Stated exercise A → List the terms that the text on ultrabornological spaces defines under its Preliminaries heading.

[Begin Extract]

= Ultrabornological space =

In functional analysis, a topological vector space (TVS) $X$ is called ultrabornological if every bounded linear operator from $X$ into another TVS is necessarily continuous. A general version of the closed graph theorem holds for ultrabornological spaces.
Ultrabornological spaces were introduced by Alexander Grothendieck (Grothendieck [1955, p. 17] "espace du type (β)").

== Definitions ==

Let $X$ be a topological vector space (TVS).

=== Preliminaries ===

A disk is a convex and balanced set.
A disk in a TVS $X$ is called bornivorous if it absorbs every bounded subset of $X.$

A linear map between two TVSs is called infrabounded if it maps Banach disks to bounded disks.

A disk $D$ in a TVS $X$ is called infrabornivorous if it satisfies any of the following equivalent conditions:

- $D$ absorbs every Banach disks in $X.$

while if $X$ locally convex then we may add to this list:

- the gauge of $D$ is an infrabounded map;

while if $X$ locally convex and Hausdorff then we may add to this list:

- $D$ absorbs all compact disks; that is, $D$ is "compactivorious".

=== Ultrabornological space ===

A TVS $X$ is ultrabornological if it satisfies any of the following equivalent conditions:

- every infrabornivorous disk in $X$ is a neighborhood of the origin;

while if $X$ is a locally convex space then we may add to this list:

- every bounded linear operator from $X$ into a complete metrizable TVS is necessarily continuous;
- every infrabornivorous disk is a neighborhood of 0;
- $X$ be the inductive limit of the spaces $X_D$ as D varies over all compact disks in $X$;
- a seminorm on $X$ that is bounded on each Banach disk is necessarily continuous;
- for every locally convex space $Y$ and every linear map $u : X \to Y,$ if $u$ is bounded on each Banach disk then $u$ is continuous;
- for every Banach space $Y$ and every linear map $u : X \to Y,$ if $u$ is bounded on each Banach disk then $u$ is continuous.

[End Extract]
[Begin Exercise material]

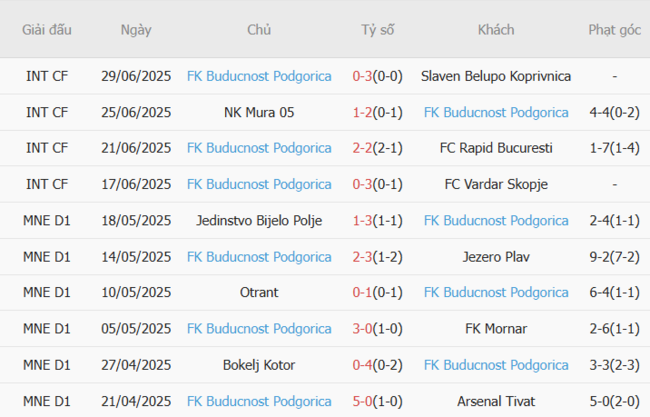Click the FC Vardar Skopje team name
This screenshot has width=650, height=417.
[496, 184]
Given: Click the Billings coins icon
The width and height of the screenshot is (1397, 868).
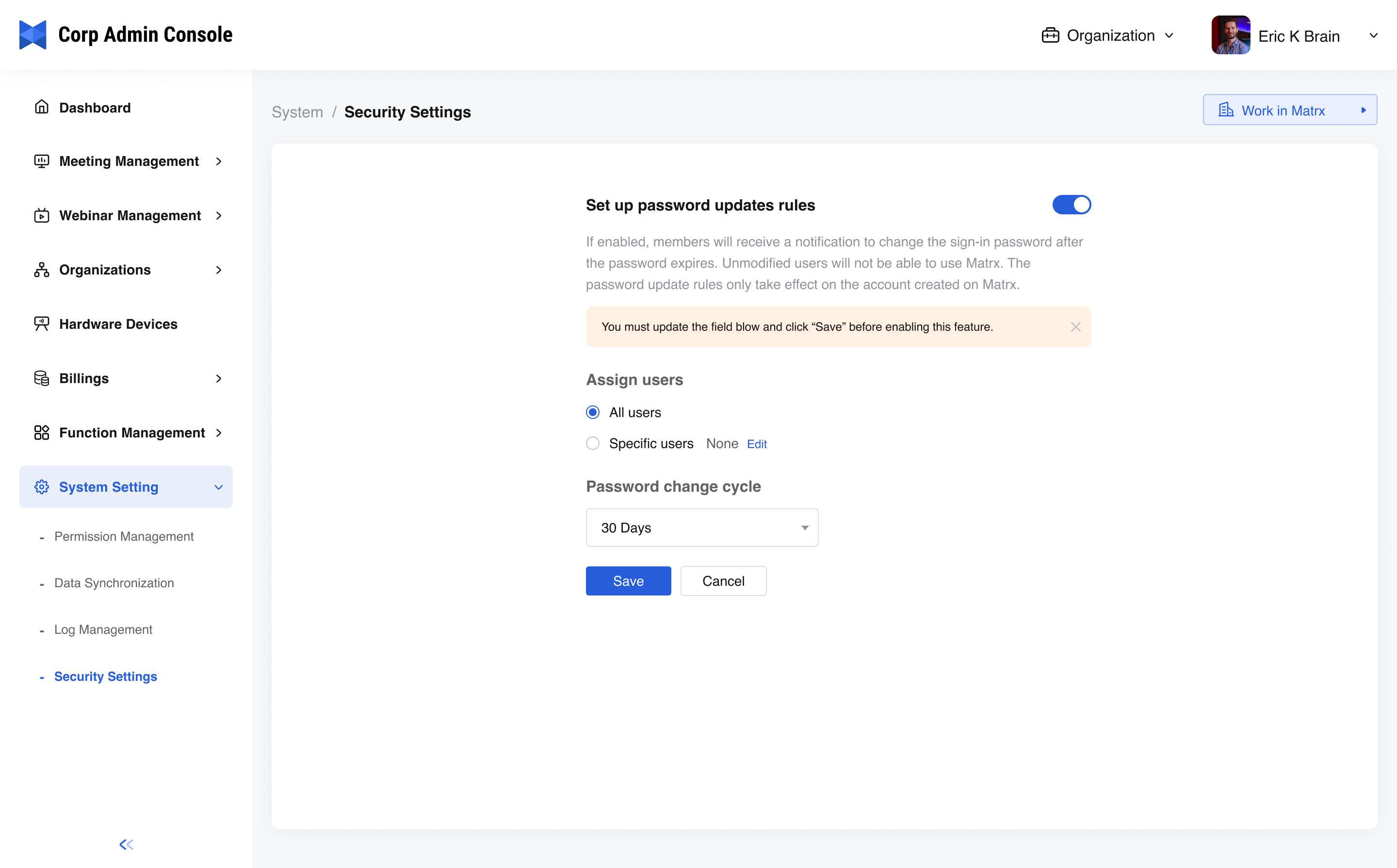Looking at the screenshot, I should pos(41,378).
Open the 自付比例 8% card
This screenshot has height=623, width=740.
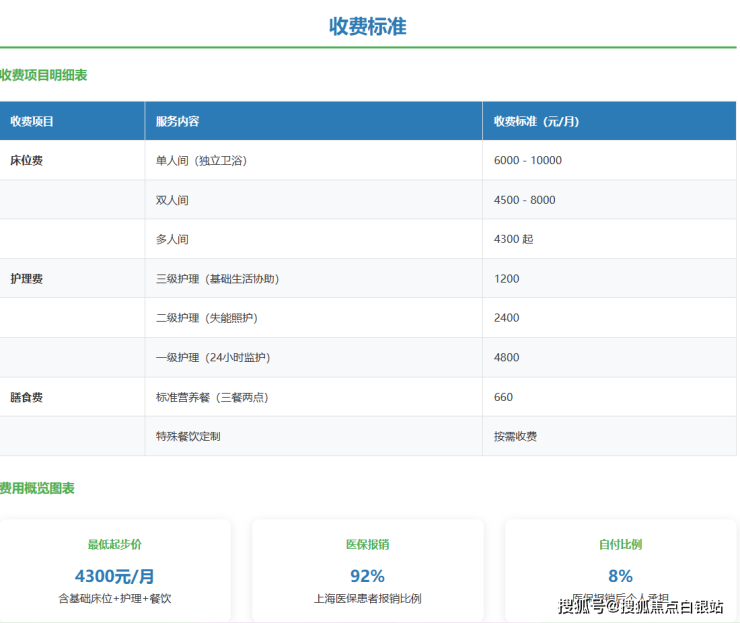click(x=620, y=570)
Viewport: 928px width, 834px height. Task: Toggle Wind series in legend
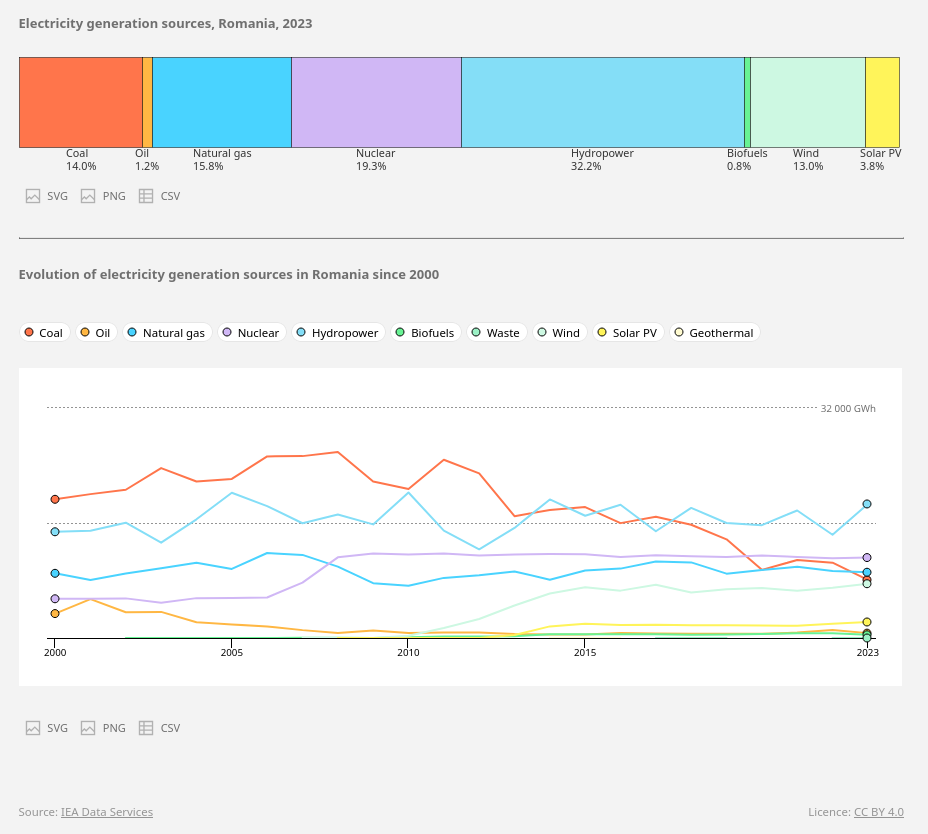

[End Exercise material]

Stated exercise B → Please rewrite the entries starting at the first one and ending at the line containing "click(x=620, y=570)", with "card" changed to "tile" and nothing else altered. Omit the pictures.

Final answer A → disk, bornivorous, infrabounded, infrabornivorous

Final answer B →
Click the FC Vardar Skopje team name
This screenshot has width=650, height=417.
[496, 184]
Given: Click the Billings coins icon
The width and height of the screenshot is (1397, 868).
Looking at the screenshot, I should pos(41,378).
Open the 自付比例 8% tile
This screenshot has height=623, width=740.
click(x=620, y=570)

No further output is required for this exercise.